(Supplied entries):
# # #

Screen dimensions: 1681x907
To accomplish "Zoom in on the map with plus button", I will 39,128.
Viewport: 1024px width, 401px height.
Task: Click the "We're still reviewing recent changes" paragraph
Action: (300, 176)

# # #

(What you should do): Write out the full listing exactly as given.

(Task result):
Screen dimensions: 1681x907
To accomplish "Zoom in on the map with plus button", I will 39,128.
Viewport: 1024px width, 401px height.
Task: Click the "We're still reviewing recent changes" paragraph
Action: (300, 176)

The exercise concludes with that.